Highly effective methods for expression/purification of recombinant human HSP90 and its four distinct (N-LR-M-C) domains

Heat shock protein 90 (HSP90) plays essential roles in the normal physiology and comprises four distinct domains, including NH2-terminal (N), charged linker region (LR), middle (M), and COOH-terminal (C) domains, all of which regulate HSP90 biological functions. We reported herein detailed protocols to produce recombinant full-length (FL) and all these four domains of human HSP90 from Escherichia coli. cDNAs encoding FL, N, LR, M and C domains of human HSP90α were amplified and cloned into pET-32b(+) expression vector.

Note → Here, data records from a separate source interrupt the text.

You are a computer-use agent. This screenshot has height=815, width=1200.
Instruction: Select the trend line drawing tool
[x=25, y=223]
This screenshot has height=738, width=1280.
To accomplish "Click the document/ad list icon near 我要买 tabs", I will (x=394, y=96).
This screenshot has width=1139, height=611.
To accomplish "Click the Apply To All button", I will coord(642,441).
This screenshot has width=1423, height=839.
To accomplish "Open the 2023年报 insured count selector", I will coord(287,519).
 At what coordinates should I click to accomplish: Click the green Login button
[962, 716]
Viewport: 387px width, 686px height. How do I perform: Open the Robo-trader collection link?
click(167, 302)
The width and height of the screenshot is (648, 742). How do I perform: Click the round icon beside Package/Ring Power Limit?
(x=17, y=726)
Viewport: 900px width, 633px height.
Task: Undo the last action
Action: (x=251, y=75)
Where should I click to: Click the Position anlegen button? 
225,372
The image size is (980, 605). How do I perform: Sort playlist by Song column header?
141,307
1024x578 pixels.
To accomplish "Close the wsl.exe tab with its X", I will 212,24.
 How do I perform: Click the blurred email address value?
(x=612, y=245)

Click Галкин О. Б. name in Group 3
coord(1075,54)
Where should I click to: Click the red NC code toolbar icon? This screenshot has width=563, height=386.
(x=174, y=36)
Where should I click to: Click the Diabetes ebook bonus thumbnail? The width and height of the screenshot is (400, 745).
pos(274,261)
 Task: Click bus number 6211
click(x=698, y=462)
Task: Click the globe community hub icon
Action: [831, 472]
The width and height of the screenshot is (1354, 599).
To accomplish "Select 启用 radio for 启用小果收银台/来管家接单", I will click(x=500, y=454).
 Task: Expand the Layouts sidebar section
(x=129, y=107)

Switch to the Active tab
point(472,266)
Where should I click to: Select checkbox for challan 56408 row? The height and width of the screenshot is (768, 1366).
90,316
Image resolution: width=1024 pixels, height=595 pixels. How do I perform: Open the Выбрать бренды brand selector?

All HSP90 constructs were expressed as soluble Trx-His-S tagged proteins after induction with 0.25 mM isopropyl-β-d-thiogalactopyranoside (IPTG) at 18 °C overnight and further purified by affinity chromatography using nickel-nitrilotriacetic acid (Ni-NTA) resin. The enterokinase (EK) digestion was optimized for efficient cleavage of the Trx-His-S tag from each HSP90 construct by varying concentrations of EK (0.5–1 U) and urea (0–3 M). Each HSP90 construct was highly purified and approximately 0.1–1 mg proteins were obtained from 100 ml of bacterial culture. All the purified HSP90 constructs were successfully confirmed by tandem mass spectrometry (nanoLC-ESI-ETD MS/MS) and their secondary structure was quantified using attenuated total reflection – Fourier-transform infrared (ATR-FTIR) spectroscopy. Our expression and purification protocols would facilitate further structural and functional studies of human HSP90.